▸ Record list
※ ※ ※

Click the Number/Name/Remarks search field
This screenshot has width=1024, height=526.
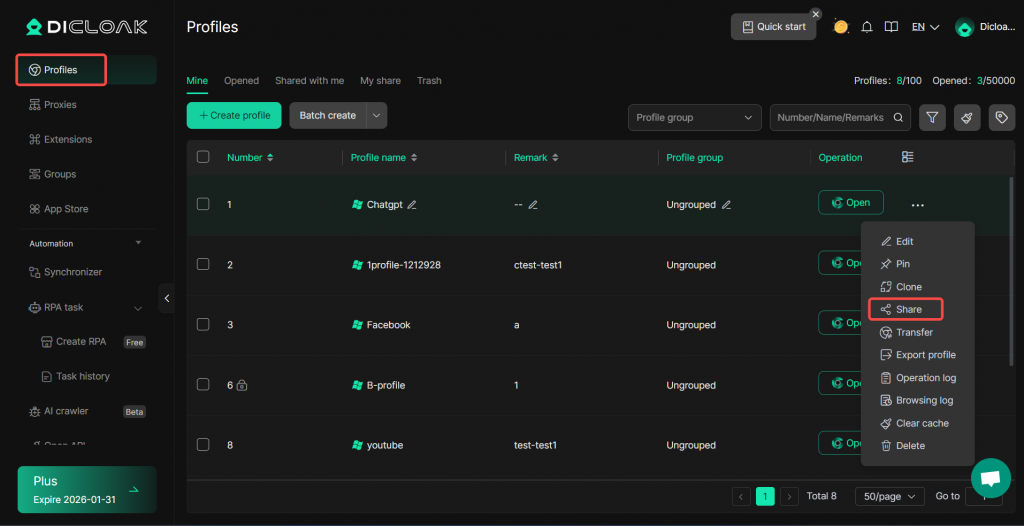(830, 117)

※ ※ ※

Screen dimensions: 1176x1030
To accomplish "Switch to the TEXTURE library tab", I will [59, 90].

※ ※ ※

▸ Work to do
Pick out and copy each line of the entries that contains the word "field".

▸ Correct response
Click the Number/Name/Remarks search field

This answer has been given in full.